Why are the Gulf states 'buying up' Egypt's coastline?
It has been described as a "turning point" in the worst economic crisis Egypt has dealt with in decades. The country is hugely indebted and suffering from a shortage of foreign currency, which has led to damaging inflation and rising prices that many ordinary Egyptians are finding hard to handle.
But, last week, Egyptian leaders announced that the United Arab Emirates would be investing $35 billion (€32 billion) directly into the Egyptian economy, mostly via a construction project at Ras al-Hikma, a Mediterranean peninsula near the city of Alexandria. It is thought to be the biggest such investment in Egypt's history.
The first tranche of money has already been deposited. Much of this came from cash the UAE already held in Egypt's central bank. The rest is expected to arrive within two months, according to Egyptian officials.
The impact of the deal and the release of the first tranche of funds from the central bank had an impact almost immediately, improving Egypt's financial position in various ways.

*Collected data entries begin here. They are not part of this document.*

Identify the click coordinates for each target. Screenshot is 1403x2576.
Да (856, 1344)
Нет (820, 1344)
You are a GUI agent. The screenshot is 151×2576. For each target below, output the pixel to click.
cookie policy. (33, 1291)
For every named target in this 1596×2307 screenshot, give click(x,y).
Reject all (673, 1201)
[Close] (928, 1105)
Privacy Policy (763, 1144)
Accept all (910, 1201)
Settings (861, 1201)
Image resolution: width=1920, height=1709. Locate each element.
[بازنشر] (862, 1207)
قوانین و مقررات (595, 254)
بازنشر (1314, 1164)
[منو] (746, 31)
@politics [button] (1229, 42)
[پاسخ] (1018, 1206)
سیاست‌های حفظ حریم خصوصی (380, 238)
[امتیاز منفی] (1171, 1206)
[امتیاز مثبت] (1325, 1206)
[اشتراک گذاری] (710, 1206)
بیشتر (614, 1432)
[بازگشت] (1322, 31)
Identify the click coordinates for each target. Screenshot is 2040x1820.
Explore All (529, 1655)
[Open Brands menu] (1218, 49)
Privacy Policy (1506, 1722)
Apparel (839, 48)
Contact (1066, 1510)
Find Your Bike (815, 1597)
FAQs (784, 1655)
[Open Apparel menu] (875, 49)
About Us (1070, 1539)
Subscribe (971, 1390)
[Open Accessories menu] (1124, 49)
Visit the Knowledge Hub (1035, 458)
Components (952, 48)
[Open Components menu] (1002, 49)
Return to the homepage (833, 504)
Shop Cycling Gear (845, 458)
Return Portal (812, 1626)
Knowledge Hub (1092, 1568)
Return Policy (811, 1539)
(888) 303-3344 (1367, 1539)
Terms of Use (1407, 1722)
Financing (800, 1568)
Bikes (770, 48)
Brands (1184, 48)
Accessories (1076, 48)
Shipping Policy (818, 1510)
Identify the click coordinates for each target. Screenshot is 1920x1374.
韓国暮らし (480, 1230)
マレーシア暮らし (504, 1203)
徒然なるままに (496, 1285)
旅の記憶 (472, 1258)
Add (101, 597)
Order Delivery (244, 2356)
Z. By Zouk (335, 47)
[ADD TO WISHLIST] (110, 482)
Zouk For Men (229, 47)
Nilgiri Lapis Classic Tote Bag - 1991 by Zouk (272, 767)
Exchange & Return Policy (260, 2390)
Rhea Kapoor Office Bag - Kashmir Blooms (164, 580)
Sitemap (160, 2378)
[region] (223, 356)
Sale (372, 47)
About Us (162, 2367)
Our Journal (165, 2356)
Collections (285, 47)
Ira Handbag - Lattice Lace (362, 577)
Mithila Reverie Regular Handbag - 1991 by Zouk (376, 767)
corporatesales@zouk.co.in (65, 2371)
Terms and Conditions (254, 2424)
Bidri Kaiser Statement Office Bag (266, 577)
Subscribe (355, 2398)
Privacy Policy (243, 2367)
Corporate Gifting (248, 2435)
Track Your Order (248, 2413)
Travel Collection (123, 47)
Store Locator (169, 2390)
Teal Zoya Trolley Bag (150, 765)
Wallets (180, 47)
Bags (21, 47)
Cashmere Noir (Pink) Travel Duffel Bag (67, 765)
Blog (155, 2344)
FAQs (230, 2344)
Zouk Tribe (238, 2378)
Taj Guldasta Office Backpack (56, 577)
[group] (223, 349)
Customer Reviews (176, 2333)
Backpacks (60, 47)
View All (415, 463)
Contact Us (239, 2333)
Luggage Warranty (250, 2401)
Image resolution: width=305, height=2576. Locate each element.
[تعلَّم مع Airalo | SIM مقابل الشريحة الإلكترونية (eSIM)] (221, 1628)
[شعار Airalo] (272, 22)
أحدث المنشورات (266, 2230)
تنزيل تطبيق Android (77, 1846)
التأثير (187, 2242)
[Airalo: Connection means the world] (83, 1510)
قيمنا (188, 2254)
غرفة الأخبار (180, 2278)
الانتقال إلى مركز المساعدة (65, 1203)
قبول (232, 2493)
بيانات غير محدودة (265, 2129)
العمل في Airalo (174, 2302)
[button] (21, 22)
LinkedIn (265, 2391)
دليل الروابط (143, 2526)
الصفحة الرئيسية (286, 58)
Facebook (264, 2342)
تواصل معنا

The deal will also make it easier for Egypt to fulfill conditions set by the International Monetary Fund, or IMF. Egypt and the IMF are in the final stages of negotiating another multibillion dollar bailout, likely worth over $10 billion (€9.2 billion), to stabilize the Egyptian economy.
The IMF's conditions for a deal involve devaluing the Egyptian pound to bring it into line with the real exchange rate, as opposed to that set by the government, and to further privatize state assets. Basically, this means taking them away from the all-powerful Egyptian military and selling them to private investors.
And there are rumors of another similar deal coming soon. These suggest Saudi Arabia will invest a further $15 billion into a Red Sea tourist destination, Ras Gamila.